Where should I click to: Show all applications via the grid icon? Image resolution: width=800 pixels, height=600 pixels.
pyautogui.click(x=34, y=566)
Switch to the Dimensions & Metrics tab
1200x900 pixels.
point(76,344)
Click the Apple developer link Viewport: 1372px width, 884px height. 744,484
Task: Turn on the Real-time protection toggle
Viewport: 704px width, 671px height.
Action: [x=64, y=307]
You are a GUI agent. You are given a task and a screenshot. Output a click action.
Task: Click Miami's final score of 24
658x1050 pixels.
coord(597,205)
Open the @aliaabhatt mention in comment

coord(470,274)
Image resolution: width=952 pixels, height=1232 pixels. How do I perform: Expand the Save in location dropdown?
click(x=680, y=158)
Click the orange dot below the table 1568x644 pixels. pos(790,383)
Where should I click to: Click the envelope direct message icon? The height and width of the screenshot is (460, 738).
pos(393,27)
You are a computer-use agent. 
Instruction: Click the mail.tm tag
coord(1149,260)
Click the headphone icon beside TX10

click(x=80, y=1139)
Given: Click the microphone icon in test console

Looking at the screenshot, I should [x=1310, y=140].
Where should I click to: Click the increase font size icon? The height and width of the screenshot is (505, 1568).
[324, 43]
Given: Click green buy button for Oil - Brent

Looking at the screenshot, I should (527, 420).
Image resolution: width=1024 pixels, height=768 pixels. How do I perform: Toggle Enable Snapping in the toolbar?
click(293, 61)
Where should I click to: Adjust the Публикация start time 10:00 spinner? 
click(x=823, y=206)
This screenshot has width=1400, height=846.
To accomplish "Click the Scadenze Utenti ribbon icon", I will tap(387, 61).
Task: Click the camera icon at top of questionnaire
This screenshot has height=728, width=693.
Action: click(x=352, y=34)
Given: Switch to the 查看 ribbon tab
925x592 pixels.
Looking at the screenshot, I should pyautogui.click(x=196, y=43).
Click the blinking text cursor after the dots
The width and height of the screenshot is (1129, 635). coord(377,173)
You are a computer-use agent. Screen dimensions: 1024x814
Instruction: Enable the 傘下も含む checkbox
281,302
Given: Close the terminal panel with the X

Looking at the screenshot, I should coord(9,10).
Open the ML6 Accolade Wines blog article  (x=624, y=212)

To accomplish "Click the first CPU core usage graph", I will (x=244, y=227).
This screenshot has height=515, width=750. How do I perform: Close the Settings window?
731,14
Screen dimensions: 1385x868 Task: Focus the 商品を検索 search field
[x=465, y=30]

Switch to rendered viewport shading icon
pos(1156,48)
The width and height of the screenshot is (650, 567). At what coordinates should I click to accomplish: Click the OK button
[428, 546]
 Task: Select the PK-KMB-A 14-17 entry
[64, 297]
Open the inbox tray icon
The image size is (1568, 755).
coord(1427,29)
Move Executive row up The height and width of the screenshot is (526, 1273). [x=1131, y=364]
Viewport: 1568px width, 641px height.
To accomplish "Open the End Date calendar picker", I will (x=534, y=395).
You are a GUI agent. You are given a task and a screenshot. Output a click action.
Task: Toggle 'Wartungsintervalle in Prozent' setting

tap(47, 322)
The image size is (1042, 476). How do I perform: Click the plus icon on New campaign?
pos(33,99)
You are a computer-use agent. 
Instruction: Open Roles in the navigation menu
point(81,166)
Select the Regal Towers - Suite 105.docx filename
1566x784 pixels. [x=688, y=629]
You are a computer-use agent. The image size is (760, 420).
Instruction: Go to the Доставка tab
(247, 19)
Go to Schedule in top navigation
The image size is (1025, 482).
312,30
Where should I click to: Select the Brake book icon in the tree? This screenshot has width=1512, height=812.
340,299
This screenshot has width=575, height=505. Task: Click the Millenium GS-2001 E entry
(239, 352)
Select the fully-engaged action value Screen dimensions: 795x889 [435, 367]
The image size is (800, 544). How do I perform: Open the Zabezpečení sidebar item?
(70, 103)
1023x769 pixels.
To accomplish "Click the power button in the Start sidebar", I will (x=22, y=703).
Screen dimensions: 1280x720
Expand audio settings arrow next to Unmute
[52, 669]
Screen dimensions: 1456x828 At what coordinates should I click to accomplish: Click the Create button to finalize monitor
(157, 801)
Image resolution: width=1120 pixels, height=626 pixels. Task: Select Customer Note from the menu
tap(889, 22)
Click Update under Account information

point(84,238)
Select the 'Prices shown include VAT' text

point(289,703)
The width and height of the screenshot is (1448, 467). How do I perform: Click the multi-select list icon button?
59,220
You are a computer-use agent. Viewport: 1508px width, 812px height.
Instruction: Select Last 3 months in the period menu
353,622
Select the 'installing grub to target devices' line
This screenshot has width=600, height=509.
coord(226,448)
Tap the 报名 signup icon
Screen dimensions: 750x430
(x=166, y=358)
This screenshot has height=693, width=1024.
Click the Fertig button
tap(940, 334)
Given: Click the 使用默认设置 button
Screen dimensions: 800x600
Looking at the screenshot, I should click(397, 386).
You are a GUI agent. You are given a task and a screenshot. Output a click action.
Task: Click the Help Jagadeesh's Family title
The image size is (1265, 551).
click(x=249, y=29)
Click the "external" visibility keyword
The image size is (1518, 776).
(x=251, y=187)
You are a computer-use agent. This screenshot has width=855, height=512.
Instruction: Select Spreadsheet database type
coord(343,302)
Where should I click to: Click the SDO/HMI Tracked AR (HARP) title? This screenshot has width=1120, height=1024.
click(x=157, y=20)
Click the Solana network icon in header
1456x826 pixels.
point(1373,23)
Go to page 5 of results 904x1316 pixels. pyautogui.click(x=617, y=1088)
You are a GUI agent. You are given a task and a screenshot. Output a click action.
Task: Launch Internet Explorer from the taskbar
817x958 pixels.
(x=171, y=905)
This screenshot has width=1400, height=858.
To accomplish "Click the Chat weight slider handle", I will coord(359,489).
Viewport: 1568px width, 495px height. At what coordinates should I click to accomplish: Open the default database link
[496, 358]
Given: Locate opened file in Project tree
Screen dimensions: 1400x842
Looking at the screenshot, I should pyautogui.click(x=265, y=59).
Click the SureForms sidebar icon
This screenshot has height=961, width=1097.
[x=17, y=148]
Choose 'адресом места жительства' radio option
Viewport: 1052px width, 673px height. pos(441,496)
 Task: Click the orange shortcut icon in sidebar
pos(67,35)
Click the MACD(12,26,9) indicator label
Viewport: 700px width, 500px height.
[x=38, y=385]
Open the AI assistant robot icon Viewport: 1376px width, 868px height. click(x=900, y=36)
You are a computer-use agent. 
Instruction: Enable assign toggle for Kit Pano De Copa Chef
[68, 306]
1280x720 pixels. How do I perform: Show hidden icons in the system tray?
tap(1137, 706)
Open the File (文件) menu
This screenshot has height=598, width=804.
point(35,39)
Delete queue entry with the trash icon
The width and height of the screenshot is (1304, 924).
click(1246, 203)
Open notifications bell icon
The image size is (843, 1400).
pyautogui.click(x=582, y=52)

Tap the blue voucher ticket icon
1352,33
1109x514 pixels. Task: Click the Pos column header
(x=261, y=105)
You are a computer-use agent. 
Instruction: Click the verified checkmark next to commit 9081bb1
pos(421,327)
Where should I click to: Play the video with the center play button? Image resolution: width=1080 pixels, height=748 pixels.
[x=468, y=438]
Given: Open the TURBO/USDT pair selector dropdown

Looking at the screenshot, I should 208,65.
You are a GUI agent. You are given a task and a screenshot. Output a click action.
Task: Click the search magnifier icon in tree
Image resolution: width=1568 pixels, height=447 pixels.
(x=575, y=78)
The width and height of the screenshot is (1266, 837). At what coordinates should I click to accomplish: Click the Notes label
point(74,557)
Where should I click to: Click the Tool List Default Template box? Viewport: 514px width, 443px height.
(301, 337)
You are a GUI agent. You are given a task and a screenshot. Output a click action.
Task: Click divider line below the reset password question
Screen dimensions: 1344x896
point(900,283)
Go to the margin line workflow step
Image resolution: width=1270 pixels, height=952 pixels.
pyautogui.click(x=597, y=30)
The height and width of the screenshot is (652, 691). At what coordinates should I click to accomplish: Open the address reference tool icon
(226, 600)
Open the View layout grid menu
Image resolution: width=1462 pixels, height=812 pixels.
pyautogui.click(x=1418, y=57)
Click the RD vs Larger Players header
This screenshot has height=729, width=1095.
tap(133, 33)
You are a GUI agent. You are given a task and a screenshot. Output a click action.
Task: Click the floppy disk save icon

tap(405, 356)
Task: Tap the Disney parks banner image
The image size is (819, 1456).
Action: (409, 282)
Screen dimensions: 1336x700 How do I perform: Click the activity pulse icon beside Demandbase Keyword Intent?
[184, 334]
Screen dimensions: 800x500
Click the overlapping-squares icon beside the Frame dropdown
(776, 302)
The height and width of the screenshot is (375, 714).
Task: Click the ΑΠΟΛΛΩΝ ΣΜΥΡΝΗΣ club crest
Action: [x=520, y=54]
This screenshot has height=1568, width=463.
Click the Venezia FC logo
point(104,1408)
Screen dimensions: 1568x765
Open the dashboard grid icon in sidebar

# # #

=== Task objective ===
Repeat the data without changes, starting at the line that contains "This screenshot has height=1568, width=463." and ending at the last line of the data, with both of those lines included.

=== Full answer ===
This screenshot has height=1568, width=463.
Click the Venezia FC logo
point(104,1408)
Screen dimensions: 1568x765
Open the dashboard grid icon in sidebar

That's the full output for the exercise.